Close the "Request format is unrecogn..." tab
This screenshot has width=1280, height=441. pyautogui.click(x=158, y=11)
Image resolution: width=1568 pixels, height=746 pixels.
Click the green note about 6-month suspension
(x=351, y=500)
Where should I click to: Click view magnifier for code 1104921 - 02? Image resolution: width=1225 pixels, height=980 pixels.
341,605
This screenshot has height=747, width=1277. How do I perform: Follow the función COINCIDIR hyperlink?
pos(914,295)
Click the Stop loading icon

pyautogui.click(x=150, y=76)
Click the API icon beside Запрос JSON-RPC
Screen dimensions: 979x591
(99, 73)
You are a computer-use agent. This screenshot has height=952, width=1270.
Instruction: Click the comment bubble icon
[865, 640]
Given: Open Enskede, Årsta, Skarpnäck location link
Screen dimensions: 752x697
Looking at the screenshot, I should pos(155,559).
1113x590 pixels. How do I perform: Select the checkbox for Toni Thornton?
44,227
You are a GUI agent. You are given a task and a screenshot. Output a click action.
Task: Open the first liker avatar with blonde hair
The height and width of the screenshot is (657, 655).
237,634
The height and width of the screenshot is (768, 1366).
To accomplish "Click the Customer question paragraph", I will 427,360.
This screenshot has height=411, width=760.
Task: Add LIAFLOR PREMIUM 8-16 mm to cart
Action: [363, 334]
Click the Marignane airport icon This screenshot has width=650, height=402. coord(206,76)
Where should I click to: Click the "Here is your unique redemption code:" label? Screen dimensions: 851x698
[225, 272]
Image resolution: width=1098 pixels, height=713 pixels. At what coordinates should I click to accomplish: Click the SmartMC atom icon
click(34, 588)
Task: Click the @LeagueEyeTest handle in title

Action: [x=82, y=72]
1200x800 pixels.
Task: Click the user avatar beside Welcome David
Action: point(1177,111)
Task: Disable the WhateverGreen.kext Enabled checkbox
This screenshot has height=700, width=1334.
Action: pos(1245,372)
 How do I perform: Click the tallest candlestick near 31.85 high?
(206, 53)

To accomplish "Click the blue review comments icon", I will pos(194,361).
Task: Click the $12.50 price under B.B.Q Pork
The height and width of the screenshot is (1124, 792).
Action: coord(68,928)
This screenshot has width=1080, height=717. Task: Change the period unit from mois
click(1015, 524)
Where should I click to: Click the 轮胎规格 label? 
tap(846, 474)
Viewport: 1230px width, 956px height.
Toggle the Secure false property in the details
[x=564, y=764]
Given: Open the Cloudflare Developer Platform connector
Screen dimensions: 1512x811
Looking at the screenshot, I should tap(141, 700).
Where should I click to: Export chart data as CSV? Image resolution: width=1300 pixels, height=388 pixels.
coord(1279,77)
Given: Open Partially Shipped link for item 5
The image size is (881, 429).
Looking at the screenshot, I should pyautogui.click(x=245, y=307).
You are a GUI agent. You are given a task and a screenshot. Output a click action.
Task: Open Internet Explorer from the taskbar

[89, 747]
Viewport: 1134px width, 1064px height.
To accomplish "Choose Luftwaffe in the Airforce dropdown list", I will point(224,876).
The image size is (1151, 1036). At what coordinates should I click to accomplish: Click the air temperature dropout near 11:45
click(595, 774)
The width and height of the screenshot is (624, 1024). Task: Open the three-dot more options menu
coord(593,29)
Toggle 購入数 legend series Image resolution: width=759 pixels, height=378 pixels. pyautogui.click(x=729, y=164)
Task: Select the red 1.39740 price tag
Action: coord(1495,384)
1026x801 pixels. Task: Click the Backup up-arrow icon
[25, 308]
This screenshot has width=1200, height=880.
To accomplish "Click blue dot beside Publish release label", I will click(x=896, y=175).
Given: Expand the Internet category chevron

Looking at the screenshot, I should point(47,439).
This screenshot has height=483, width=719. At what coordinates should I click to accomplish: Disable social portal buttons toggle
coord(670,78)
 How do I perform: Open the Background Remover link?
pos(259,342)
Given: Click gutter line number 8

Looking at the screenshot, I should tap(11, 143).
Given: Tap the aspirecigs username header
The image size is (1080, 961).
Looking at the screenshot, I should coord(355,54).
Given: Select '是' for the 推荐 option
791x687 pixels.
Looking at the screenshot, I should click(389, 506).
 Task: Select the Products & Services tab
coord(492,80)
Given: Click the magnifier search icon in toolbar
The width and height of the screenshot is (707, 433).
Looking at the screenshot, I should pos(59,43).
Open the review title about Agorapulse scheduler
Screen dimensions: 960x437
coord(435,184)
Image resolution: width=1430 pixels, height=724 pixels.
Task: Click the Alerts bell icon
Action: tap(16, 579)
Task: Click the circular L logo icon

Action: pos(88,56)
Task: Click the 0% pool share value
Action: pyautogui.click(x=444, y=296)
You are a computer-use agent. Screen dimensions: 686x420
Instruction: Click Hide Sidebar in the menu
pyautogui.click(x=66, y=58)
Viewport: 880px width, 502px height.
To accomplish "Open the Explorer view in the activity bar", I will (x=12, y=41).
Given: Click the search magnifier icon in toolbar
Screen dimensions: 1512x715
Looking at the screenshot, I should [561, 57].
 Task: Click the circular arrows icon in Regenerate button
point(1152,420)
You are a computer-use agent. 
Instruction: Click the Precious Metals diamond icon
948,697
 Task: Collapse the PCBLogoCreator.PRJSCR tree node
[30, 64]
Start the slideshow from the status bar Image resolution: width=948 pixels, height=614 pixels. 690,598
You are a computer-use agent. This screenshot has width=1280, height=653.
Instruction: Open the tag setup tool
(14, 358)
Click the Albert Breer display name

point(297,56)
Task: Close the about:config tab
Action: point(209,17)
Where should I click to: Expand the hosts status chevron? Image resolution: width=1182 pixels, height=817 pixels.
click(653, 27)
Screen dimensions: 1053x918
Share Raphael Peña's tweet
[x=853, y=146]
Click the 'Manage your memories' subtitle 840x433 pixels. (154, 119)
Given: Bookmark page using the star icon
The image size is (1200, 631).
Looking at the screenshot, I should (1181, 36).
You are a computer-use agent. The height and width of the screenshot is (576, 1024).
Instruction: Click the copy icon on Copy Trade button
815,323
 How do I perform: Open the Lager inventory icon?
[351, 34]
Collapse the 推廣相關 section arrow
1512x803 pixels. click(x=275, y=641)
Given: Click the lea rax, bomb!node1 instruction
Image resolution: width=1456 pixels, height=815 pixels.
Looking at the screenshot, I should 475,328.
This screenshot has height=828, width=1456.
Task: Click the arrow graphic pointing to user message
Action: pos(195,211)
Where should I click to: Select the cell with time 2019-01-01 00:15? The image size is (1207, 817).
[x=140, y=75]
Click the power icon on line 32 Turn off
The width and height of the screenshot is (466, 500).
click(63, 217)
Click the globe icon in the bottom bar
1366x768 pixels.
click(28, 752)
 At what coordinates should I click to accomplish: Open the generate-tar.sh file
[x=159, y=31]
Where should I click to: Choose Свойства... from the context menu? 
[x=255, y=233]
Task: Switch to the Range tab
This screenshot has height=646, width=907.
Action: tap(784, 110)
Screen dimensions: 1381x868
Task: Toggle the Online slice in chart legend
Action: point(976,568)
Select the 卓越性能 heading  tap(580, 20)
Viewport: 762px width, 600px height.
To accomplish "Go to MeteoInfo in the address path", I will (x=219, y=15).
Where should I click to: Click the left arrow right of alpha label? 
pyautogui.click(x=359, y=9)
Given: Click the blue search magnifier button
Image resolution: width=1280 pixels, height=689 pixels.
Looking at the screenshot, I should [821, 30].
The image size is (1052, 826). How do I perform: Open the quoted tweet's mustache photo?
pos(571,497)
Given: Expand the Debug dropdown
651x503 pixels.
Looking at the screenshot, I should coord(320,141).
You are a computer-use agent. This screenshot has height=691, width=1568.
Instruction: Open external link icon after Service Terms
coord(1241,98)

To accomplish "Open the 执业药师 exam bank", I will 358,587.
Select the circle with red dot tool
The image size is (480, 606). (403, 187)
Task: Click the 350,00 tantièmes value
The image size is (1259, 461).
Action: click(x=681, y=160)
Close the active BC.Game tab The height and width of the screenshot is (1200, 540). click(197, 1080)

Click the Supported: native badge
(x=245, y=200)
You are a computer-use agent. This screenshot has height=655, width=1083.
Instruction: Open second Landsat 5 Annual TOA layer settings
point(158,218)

■ ■ ■ ■ ■ ■ ■

Problem:
Reprint exactly the lines above that start at the one with "The height and width of the screenshot is (1124, 792)." and end at the one with "Given: Open Partially Shipped link for item 5", keeping both and adding none.

Result for this exercise:
The height and width of the screenshot is (1124, 792).
Action: coord(68,928)
This screenshot has width=1080, height=717. Task: Change the period unit from mois
click(1015, 524)
Where should I click to: Click the 轮胎规格 label? 
tap(846, 474)
Viewport: 1230px width, 956px height.
Toggle the Secure false property in the details
[x=564, y=764]
Given: Open the Cloudflare Developer Platform connector
Screen dimensions: 1512x811
Looking at the screenshot, I should tap(141, 700).
Where should I click to: Export chart data as CSV? Image resolution: width=1300 pixels, height=388 pixels.
coord(1279,77)
Given: Open Partially Shipped link for item 5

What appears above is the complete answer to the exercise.